• _Stored data_:
* Begin *

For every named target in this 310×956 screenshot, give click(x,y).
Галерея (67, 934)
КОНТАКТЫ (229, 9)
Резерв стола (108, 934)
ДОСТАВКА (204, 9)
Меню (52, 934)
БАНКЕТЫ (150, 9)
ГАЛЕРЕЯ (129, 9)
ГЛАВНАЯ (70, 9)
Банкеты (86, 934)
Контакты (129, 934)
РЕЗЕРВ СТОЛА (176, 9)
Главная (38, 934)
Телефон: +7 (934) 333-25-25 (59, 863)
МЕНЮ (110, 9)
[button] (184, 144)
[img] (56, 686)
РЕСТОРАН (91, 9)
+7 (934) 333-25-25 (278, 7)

* End *

• _PROBLEM REQUIREMENTS_:
Rewrite every line of the listing above, including the request line, and resize only the answer coordinates by multiplying each by 0.9 and rounding to whole numbers, with halves rounded up.

• _EXERCISE RESULT_:
For every named target in this 310×956 screenshot, give click(x,y).
Галерея (60, 841)
КОНТАКТЫ (206, 8)
Резерв стола (97, 841)
ДОСТАВКА (184, 8)
Меню (47, 841)
БАНКЕТЫ (135, 8)
ГАЛЕРЕЯ (116, 8)
ГЛАВНАЯ (63, 8)
Банкеты (77, 841)
Контакты (116, 841)
РЕЗЕРВ СТОЛА (158, 8)
Главная (34, 841)
Телефон: +7 (934) 333-25-25 (53, 777)
МЕНЮ (99, 8)
[button] (166, 130)
[img] (50, 617)
РЕСТОРАН (82, 8)
+7 (934) 333-25-25 (250, 6)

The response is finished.